On 26 January 2005 the album Jewels II was released in CD format, also only in Japan. To complete the collection, on 30 September 2005, Jewels I & II: Japan Tour 2005 Special Edition was launched to promote the Queen + Paul Rodgers Tour in that country.
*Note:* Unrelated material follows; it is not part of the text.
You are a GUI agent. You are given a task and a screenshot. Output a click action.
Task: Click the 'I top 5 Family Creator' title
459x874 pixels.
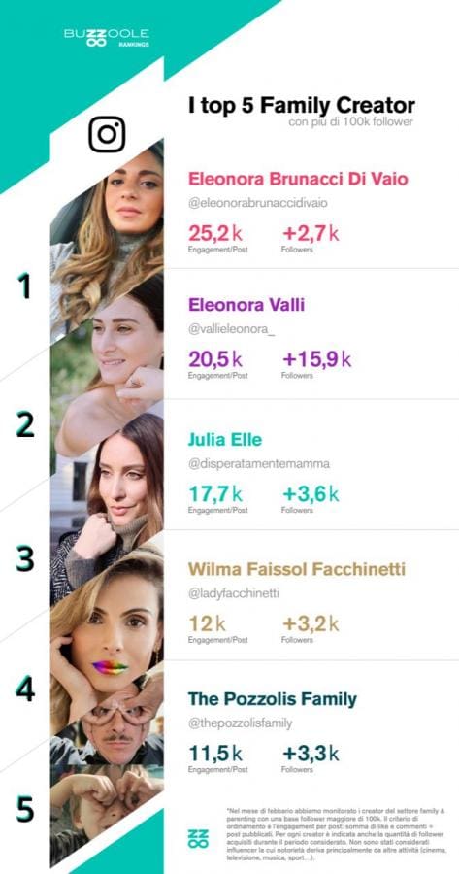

It includes a CD with all the songs of Jewels and Jewels II, and an extra CD with two live videos of the concert of Queen in the Milton Keynes Bowl the 5 of June 1982.

== Track listing ==

| No. | Title | Writer(s) | Length |
|---|---|---|---|
| 1. | "I Was Born to Love You" (from Made in Heaven, 1995) | Freddie Mercury | 4:50 |
| 2. | "We Will Rock You" (from News of the World, 1977) | Brian May | 2:01 |
| 3. | "We Are the Champions" (from News of the World, 1977) | Freddie Mercury | 3:01 |
| 4. | "Don't Stop Me Now" (from Jazz, 1979) | Freddie Mercury | 3:29 |
| 5. | "Too Much Love Will Kill You" (from Made in Heaven, 1995) | Brian May | 4:19 |
| 6. | "Let Me Live" (from Made in Heaven, 1995) | Queen | 4:45 |
| 7. | "You're My Best Friend" (from A Night at the Opera, 1975) | John Deacon | 2:50 |
| 8. | "Under Pressure" (with David Bowie; from Hot Space, 1982) | Queen and David Bowie | 3:56 |
| 9. | "Radio Ga Ga" (from The Works, 1984) | Roger Taylor | 5:48 |
| 10. | "Somebody to Love" (from A Day at the Races, 1976) | Freddie Mercury | 4:56 |
| 11. | "Killer Queen" (from Sheer Heart Attack, 1974) | Freddie Mercury | 2:59 |
| 12. | "Another One Bites the Dust" (from The Game, 1980) | John Deacon | 3:34 |
| 13. | "Crazy Little Thing Called Love" (from The Game, 1980) | Freddie Mercury | 2:49 |
| 14. | "Flash" (from Flash Gordon: Original Soundtrack Music by Queen, 1980) | Brian May | 2:49 |
| 15. | "The Show Must Go On" (from Innuendo, 1991) | Queen | 4:24 |
| 16. | "Bohemian Rhapsody" (from A Night at the Opera, 1975) | Freddie Mercury | 5:54 |

===Jewels (DVD)===
1. "I Was Born to Love You" (2004 Video)
2. "We Will Rock You"
3. "We Are the Champions"
4. "Don't Stop Me Now"
5. "Too Much Love Will Kill You"
6. "You're My Best Friend"
7. "Under Pressure"
8. "Radio Ga Ga"
9. "Somebody to Love"
10. "Killer Queen"
11. "Another One Bites the Dust"
12. "Crazy Little Thing Called Love"
13. "Flash"
14. "The Show Must Go On"
15. "Bohemian Rhapsody"
16. "I'm Going Slightly Mad" (bonus track)
17. "Let Me Live" (photo gallery; bonus track)

== Accolades ==

| Year | Organization | Award | Result | Ref. |
|---|---|---|---|---|
| 2005 | Japan Gold Disc Award | Rock and Pop Album of the Year (Western) | Won |  |

== Charts and certifications ==

=== Weekly charts ===

| Chart (2004) | Peak position |
|---|---|
| Japan Albums (Oricon) | 1 |

=== Year-end charts ===

| Chart (2004) | Peak position |
|---|---|
| Japan Albums (Oricon) | 3 |

=== Certifications ===

| Region | Certification | Certified units/sales |
| Japan (RIAJ) | Million | 1,000,000^{^} |
^{^} Shipments figures based on certification alone.